Uitspraak
29 maart 2016
Centrale Raad van Beroep
In deze zaak heeft verzoekster, woonachtig in Zwitserland, verzocht om herziening van een eerdere uitspraak van de Centrale Raad van Beroep van 13 april 2012, waarin haar bezwaar tegen de beëindiging van haar persoonsgebonden budget (pgb) op grond van de AWBZ ongegrond was verklaard. Het Zorgkantoor Noordoost Brabant had het pgb beëindigd omdat verzoekster niet verzekerd was voor de AWBZ, nu zij in Zwitserland woonde. Verzoekster stelde dat een arrest van het Hof van Justitie van de Europese Unie van 5 mei 2011, dat voor de eerdere uitspraak bekend was, nieuwe feiten opleverde die een herziening rechtvaardigden. De voorzieningenrechter oordeelde echter dat het verzoek om herziening niet-ontvankelijk was, omdat het verzoek meer dan vier jaar na het arrest en meer dan drie jaar na de eerdere uitspraak was ingediend.

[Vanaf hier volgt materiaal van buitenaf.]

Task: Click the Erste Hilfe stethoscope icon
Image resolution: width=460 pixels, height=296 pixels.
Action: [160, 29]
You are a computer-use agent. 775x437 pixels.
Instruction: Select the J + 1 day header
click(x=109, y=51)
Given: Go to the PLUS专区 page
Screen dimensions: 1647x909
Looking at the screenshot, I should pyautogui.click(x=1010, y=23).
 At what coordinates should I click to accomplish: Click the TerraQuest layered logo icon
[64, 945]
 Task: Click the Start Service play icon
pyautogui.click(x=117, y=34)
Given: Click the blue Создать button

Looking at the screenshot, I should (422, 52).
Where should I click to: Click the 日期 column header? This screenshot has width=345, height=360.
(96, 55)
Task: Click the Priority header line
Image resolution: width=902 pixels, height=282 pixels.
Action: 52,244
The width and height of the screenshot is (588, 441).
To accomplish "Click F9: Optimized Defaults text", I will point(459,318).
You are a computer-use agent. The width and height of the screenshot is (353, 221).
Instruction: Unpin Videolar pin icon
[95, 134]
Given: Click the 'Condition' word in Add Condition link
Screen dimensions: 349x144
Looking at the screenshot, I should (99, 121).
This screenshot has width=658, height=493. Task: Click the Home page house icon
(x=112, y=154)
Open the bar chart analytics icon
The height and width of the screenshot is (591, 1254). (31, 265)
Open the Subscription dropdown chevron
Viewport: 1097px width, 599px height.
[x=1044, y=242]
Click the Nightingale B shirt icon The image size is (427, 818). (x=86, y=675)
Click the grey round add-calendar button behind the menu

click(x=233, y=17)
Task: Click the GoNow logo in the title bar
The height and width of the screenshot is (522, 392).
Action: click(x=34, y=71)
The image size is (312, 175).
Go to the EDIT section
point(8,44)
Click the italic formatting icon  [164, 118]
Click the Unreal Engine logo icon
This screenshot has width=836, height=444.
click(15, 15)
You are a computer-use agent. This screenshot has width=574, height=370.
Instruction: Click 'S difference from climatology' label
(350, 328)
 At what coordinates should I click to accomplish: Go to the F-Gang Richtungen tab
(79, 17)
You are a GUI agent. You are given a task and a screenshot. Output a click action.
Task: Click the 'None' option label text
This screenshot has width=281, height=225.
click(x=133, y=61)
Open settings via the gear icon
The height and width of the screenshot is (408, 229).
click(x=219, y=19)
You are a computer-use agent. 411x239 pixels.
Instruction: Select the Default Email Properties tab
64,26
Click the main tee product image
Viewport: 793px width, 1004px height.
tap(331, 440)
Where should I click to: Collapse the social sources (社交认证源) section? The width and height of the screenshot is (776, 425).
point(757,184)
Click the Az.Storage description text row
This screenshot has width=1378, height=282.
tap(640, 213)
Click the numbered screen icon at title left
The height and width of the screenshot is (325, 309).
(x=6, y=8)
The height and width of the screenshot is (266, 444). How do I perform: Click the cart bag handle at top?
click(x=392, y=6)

De voorzieningenrechter benadrukte dat de inhoud van inmiddels tot stand gekomen rechtspraak op zichzelf geen grond vormt voor het doorbreken van het rechtens onaantastbaar zijn van besluiten. Het verzoek om een voorlopige voorziening werd eveneens afgewezen, omdat er geen nieuwe feiten of omstandigheden waren die een andere uitkomst rechtvaardigden. De uitspraak werd gedaan op 1 juli 2016 door T.L. de Vries, in tegenwoordigheid van griffier J.M.M. van Dalen.